The Planets Are Prepping For An Epic Alignment. Here's How To See It

This summer, five planets visible to the naked eye will align and march through the sky in an extraordinary alignment illuminated by the moonlight.

Alignments of the five visible planets without telescopes or binoculars occur rarely every few years. It occurred last in 2020 and before in 2016, 2016, and 2005, according to Michelle Nichols, director of public observing at Chicago's Adler Planetarium. Skywatchers may already see the procession of planets forming, but they will be visible in their whole from late June to early July

Mercury revolves about the sun once every 88 Earth days, Venus once every 225 Earth days, Mars once every 687 Earth days, Jupiter once every 12 years, and Saturn once every 29 Earth years. Given these disparate times, the planets' orbits bring them rarely close together.

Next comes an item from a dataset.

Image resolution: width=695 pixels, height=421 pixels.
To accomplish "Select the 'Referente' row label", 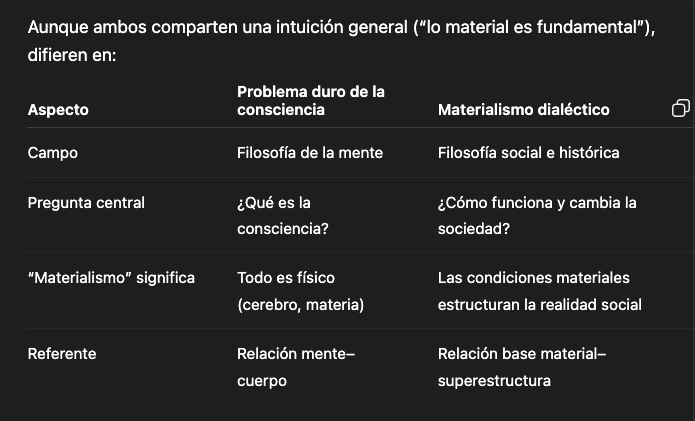I will coord(62,354).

This sky chart shows the close conjunction of Mars and Saturn before sunrise on April 4. (Image credit: NASA/JPL-Caltech)

Venus, Saturn, and Mars started grouping in the northern hemisphere in late March 2022, however, whether they are visible before dawn varies on your location. Observers farther east and south in North America will watch the cluster rise in the early morning hours, while those in the Pacific Northwest would not see it until roughly an hour before dawn.

Jupiter will join the line of Venus, Mars, and Saturn around April 17. On April 23, the moon will pass through this planetary conga line, appearing to the right and above Saturn, before disappearing from view on April 29, when it will seem too near to the sun to be visible. Beginning May 21, the moon will re-align with the planets.

Mercury will finally join the other four planets in mid-June, with the Earth's moon joining the party on June 17. The planetary line will, coincidentally, be in the order of the planets' distance from the sun.

This sky chart shows the close conjunction of Venus and Jupiter before sunrise on April 30. (Image credit: NASA/JPL-Caltech)

The optimal day to see the alignment changes according to local conditions. Mercury will be visible as early as June 10 in locations with a level horizon to the east, but watchers with a more obscured view may choose to wait until late June. Mercury will remain above the horizon until early July when it will again descend below the horizon.

Mercury's brief orbit means that it doesn't spend a lot of time in one section of the sky.

The easiest way to observe the alignment in North America is to walk outdoors and gaze south and east about 45 minutes before dawn local time in late June. The naked eye will be able to see Mercury, Venus, Mars, Jupiter, and Saturn. Uranus and Neptune will also be visible in the sky, but they will be much more difficult to view. Uranus should be visible with binoculars in locations with low light pollution, but Neptune will take a 6-inch telescope.

Consistent light is a good indicator of the planets from the surrounding stars. Planetary light is less impacted by the Earth's atmosphere than starlight is. The basic rule is that stars twinkle while planets do not.